Ultimately the book succeeds because of its subject. Kor’s sincerity shines on every page. He never boasts, never pretends, nor do his mini-biographers for him. Over and over again, his partners describe him as outlandish, adrenalin- soaked, driven, and largely devoid of poetic soul searching.
There was no hidden depth to Kor’s love for climbing, no secret reason. The book’s greatest strength is that no false poetry or philosophy is retroactively attached to a great climbing career. Kor is plain and simple about his plain and simple passion—ascent. In “Aftermath,” Kor briefly describes the spiritual hungering that he claims underlay his demonic output of first ascents during the 1960s. It carries no proselytism, nor rebuke for the wild lifestyle and friends he kept before his conversion. “As I studied more it became clearer and clearer that spiritual activity provided a far more meaningful outlet for my energies than had the ten years of extreme climbing.” A man less respectful of other people would not have added the “for my energies.”

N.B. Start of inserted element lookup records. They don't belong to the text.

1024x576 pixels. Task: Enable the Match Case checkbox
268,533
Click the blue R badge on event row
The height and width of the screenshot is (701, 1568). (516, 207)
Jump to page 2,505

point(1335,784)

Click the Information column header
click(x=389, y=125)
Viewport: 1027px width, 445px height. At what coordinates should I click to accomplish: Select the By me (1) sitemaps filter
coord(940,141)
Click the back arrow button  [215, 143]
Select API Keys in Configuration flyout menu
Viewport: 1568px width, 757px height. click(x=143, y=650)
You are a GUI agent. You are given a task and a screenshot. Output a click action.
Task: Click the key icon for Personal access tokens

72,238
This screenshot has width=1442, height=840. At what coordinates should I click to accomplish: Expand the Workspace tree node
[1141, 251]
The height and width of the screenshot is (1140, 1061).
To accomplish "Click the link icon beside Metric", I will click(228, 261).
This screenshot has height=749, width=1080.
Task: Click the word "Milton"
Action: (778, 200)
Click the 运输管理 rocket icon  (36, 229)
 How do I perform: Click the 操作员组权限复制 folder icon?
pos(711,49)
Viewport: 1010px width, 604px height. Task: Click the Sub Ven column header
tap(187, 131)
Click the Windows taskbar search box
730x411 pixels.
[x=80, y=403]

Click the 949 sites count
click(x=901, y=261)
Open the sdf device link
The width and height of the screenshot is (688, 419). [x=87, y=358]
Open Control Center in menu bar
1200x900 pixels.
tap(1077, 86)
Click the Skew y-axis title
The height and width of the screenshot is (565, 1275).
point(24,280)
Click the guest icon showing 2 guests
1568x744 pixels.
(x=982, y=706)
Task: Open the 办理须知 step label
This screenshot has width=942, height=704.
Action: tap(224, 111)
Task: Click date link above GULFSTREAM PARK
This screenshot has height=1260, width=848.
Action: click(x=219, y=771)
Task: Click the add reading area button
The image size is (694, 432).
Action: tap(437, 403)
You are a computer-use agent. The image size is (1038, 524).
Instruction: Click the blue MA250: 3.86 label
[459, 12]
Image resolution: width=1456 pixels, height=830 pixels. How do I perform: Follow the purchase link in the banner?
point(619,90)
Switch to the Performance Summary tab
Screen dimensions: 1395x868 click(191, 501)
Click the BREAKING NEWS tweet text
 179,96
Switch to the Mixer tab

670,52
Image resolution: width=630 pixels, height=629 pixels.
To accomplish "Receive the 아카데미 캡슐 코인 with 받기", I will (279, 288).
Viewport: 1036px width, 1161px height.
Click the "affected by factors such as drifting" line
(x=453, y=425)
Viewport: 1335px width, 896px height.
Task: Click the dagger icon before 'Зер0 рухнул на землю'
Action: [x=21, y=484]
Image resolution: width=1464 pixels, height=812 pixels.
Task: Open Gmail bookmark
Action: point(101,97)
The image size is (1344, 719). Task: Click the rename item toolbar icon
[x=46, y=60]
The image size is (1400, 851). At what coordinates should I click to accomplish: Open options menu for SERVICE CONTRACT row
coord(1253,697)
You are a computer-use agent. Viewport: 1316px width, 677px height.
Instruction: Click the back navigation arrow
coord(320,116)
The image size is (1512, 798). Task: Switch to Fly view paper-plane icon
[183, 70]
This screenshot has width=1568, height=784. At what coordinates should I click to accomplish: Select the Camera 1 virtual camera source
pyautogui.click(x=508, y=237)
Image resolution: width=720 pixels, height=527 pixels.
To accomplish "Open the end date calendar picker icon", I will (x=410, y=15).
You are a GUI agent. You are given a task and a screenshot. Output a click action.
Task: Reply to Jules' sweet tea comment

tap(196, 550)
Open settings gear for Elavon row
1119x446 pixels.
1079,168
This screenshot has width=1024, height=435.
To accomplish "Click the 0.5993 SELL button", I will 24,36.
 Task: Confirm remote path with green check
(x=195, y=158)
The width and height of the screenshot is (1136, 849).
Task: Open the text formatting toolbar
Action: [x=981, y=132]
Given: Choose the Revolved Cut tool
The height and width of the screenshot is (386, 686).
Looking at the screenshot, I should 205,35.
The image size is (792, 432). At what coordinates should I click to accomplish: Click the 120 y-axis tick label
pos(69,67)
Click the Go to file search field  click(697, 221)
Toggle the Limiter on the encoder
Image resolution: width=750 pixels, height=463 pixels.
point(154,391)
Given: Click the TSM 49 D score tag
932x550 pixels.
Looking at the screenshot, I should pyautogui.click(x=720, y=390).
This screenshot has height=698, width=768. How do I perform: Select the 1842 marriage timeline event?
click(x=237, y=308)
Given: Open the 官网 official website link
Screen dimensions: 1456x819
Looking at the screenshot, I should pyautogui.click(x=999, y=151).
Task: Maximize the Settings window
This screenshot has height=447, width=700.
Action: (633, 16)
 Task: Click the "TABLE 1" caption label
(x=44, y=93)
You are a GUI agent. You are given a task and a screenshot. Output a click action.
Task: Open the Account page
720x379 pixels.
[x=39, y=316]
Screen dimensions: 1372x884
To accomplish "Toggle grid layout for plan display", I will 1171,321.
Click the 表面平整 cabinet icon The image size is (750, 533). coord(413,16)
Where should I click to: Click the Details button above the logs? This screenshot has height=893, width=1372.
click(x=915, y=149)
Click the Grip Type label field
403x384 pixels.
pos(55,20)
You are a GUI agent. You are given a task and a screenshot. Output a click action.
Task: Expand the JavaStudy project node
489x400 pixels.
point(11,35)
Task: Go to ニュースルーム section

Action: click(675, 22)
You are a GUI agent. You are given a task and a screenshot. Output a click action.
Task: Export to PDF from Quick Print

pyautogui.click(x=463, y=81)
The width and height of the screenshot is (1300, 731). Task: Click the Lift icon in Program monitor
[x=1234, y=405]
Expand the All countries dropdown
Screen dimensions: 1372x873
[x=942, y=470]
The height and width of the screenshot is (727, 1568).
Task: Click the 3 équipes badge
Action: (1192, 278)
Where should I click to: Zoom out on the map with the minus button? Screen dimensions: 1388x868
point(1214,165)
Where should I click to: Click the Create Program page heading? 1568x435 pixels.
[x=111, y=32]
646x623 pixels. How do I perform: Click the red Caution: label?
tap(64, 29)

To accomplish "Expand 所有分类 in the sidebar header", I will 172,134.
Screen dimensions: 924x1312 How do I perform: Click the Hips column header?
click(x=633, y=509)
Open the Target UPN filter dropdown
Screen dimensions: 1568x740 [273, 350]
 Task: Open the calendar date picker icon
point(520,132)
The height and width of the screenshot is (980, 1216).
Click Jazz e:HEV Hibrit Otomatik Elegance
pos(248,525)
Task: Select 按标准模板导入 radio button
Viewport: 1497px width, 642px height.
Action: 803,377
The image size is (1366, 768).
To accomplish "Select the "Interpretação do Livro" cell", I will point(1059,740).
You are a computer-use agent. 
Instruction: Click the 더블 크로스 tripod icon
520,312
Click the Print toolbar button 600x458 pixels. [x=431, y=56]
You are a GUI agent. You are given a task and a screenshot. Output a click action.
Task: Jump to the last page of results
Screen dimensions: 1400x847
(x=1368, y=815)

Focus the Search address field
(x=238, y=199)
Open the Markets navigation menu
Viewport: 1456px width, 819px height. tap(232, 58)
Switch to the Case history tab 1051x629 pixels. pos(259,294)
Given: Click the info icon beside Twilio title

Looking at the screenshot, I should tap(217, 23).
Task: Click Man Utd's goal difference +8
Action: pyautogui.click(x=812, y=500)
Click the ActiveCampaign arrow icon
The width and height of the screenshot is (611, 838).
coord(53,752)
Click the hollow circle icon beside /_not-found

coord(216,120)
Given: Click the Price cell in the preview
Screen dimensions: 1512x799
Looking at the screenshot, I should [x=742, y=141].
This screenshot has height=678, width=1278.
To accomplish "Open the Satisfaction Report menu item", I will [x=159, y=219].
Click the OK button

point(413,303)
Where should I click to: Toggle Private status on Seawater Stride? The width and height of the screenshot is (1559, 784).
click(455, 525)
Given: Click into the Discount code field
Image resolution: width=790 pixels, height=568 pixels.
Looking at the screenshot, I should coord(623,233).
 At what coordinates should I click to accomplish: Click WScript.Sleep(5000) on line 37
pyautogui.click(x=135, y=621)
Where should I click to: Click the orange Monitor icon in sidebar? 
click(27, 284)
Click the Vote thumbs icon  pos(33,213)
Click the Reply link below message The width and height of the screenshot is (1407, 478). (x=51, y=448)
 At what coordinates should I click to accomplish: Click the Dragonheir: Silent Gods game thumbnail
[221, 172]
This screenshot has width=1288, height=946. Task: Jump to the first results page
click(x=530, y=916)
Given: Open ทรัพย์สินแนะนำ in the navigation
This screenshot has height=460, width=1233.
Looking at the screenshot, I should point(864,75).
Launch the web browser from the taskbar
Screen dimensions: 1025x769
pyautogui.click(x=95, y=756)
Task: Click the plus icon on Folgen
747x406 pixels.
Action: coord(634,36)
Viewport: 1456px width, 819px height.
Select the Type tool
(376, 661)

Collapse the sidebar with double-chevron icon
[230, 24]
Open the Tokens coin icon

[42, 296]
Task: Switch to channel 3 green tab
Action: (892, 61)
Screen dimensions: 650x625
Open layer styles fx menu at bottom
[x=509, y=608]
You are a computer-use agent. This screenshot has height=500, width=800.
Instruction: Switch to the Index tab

From the story-teller’s perspective, Kor’s religious conversion is a splendidly united swan song, private and hinting at further journeys beyond the intensity, color and egotism of ascent. Homer alluded to just such a future for his Ulysses, a journey which would take the seafaring adventurer so far inland one day that people would not recognize the purpose of his oars. As I finished Beyond the Vertical, I got the sense that, like a Zen hero, Kor had left his vertical extremes far, far behind. Whereas the sudden death of a great climber causes us sorrow, Kor’s quiet exit—both in real life and in this book—leaves a celebratory tone. Beyond the Vertical is one of those cultural treasures that confirms and articulates the basic values of ascent.